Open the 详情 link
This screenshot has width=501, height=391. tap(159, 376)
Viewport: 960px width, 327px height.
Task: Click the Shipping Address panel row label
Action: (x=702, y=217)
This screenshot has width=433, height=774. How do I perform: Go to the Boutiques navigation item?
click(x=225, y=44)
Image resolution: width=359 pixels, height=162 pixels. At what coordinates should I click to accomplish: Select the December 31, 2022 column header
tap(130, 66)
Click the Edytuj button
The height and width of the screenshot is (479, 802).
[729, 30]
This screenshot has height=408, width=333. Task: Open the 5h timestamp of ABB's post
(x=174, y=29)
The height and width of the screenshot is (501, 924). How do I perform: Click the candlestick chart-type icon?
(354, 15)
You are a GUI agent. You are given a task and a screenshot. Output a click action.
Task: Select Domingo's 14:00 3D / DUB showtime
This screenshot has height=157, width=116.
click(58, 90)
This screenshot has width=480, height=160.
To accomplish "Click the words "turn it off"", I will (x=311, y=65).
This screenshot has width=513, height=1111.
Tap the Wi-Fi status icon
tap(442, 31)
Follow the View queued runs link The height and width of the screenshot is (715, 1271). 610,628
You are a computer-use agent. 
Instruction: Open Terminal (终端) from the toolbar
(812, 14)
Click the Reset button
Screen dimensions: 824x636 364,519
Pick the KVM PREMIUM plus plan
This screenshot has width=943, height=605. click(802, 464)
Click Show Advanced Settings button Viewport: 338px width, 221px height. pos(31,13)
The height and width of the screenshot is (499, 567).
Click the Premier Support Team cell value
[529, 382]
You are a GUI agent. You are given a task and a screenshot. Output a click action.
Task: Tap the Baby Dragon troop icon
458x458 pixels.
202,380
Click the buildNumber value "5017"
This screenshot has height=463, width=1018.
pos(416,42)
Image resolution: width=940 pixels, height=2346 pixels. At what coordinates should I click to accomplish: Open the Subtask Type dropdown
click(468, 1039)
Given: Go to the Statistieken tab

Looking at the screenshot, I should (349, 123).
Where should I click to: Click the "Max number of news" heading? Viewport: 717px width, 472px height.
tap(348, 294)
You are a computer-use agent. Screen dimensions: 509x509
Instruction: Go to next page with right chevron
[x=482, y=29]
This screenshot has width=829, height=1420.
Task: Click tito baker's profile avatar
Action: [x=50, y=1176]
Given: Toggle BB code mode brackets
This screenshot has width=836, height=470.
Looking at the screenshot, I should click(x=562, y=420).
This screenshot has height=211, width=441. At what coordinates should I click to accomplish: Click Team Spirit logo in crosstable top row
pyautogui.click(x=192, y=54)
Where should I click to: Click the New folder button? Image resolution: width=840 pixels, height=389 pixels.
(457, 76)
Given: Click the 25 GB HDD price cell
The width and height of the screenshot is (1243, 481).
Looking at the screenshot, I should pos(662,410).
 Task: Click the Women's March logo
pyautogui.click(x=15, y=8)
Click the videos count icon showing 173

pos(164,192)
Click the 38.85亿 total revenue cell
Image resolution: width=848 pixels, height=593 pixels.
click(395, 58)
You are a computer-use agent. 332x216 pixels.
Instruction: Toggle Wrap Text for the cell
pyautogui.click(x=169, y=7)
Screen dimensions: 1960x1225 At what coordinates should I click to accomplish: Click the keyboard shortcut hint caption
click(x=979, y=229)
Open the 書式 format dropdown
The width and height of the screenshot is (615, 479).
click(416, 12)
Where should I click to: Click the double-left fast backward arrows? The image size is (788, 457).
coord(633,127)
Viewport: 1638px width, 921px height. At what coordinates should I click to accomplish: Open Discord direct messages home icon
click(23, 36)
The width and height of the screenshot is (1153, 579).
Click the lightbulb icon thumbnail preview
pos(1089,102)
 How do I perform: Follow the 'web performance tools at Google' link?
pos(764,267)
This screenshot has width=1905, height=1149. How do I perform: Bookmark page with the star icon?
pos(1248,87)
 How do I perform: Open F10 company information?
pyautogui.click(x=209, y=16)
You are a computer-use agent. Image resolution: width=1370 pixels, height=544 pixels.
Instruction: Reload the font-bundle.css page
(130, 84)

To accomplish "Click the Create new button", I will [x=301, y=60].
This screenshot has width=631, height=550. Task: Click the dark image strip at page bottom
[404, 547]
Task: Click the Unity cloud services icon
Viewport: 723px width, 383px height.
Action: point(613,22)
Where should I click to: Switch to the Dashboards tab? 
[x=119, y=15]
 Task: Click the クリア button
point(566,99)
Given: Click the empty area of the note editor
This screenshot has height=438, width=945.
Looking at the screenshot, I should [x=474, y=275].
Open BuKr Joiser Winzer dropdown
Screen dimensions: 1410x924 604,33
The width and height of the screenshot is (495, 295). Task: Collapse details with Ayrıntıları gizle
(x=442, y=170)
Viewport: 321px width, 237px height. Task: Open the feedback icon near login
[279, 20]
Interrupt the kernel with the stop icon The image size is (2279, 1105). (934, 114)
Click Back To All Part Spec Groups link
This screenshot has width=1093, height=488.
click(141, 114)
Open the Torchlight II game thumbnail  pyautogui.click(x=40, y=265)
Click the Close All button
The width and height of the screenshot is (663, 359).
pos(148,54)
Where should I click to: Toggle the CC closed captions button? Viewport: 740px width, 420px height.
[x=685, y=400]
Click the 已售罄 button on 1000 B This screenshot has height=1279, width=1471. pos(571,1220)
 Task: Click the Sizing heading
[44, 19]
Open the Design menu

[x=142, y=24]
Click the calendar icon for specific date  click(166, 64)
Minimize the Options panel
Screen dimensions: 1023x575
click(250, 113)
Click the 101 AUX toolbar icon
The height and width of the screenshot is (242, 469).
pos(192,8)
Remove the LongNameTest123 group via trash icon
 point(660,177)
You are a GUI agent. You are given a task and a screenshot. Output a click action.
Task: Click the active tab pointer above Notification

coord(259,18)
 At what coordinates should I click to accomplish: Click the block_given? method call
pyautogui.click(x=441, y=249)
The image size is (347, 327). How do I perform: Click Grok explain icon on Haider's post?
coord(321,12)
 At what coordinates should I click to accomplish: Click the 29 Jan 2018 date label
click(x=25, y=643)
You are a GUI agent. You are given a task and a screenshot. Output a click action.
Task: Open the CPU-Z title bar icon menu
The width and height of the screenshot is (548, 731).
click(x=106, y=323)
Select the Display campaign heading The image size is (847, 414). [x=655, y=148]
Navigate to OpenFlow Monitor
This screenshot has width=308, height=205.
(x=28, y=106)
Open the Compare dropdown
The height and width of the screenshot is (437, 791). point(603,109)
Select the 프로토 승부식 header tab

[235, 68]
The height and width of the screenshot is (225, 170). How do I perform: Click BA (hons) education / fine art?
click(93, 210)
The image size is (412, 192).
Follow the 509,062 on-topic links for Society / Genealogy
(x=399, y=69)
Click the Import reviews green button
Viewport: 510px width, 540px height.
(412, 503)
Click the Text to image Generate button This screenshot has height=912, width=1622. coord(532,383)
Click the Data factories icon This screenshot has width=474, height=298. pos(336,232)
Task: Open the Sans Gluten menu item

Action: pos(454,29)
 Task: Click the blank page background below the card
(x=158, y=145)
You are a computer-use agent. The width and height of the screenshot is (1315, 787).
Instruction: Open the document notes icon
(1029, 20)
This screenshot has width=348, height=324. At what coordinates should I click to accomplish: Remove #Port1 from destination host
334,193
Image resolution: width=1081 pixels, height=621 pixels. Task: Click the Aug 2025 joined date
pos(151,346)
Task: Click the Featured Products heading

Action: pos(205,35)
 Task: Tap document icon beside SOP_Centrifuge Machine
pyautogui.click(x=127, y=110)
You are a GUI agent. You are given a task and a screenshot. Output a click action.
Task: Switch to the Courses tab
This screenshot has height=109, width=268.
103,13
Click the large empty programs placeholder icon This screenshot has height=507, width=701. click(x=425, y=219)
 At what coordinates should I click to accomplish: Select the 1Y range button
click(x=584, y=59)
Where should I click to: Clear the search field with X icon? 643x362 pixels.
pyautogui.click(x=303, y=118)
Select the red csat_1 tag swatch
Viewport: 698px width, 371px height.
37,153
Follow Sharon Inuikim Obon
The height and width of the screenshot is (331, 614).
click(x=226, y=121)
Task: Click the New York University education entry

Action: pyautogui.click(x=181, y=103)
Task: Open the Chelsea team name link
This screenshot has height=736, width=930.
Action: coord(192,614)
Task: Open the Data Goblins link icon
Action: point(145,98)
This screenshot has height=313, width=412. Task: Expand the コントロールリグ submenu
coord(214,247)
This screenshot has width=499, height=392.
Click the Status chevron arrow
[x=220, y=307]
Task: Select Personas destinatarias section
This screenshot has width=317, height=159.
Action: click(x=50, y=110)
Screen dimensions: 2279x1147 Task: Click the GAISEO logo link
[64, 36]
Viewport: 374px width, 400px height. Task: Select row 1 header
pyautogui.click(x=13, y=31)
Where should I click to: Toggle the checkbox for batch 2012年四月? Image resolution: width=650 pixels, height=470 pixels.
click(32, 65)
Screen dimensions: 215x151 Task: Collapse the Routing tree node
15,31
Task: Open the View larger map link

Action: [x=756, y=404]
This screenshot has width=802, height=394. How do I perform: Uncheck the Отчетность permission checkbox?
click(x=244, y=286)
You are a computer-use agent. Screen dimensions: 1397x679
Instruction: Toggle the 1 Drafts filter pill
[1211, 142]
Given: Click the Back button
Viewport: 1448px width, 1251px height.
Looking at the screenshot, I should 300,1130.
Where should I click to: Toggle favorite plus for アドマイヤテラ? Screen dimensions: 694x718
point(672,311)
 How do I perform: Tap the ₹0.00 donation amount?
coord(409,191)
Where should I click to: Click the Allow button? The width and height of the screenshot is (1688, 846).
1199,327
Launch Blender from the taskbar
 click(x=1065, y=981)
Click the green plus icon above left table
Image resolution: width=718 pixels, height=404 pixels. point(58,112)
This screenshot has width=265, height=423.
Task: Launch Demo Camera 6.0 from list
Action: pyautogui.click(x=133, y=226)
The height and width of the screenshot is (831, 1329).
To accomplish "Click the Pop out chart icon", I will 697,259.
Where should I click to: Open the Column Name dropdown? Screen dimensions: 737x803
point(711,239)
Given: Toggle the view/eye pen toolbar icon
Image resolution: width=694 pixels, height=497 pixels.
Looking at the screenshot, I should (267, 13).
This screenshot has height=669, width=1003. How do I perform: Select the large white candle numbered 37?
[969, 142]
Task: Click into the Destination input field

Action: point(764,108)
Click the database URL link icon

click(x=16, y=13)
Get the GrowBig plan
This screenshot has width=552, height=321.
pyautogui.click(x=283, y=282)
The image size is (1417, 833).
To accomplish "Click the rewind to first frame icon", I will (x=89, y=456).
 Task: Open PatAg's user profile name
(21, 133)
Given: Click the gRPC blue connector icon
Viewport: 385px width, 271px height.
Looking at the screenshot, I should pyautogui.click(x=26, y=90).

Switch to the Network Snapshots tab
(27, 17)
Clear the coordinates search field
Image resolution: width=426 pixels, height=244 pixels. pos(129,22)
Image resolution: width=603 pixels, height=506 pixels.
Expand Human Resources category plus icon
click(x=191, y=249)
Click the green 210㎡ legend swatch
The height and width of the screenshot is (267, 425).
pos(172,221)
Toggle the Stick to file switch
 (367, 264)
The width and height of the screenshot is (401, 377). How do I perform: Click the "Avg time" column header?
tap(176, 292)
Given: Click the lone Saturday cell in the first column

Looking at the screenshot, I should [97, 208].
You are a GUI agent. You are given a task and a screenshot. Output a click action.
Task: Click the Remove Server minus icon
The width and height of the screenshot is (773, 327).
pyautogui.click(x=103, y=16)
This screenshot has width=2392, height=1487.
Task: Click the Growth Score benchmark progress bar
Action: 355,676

• • • • •

Output the material word for word, from its first line through the line containing "tap(442, 31)", including both of those lines.

Open the 详情 link
This screenshot has width=501, height=391. tap(159, 376)
Viewport: 960px width, 327px height.
Task: Click the Shipping Address panel row label
Action: (x=702, y=217)
This screenshot has width=433, height=774. How do I perform: Go to the Boutiques navigation item?
click(x=225, y=44)
Image resolution: width=359 pixels, height=162 pixels. At what coordinates should I click to accomplish: Select the December 31, 2022 column header
tap(130, 66)
Click the Edytuj button
The height and width of the screenshot is (479, 802).
[729, 30]
This screenshot has height=408, width=333. Task: Open the 5h timestamp of ABB's post
(x=174, y=29)
The height and width of the screenshot is (501, 924). How do I perform: Click the candlestick chart-type icon?
(354, 15)
You are a GUI agent. You are given a task and a screenshot. Output a click action.
Task: Select Domingo's 14:00 3D / DUB showtime
This screenshot has height=157, width=116.
click(58, 90)
This screenshot has width=480, height=160.
To accomplish "Click the words "turn it off"", I will (x=311, y=65).
This screenshot has width=513, height=1111.
Tap the Wi-Fi status icon
tap(442, 31)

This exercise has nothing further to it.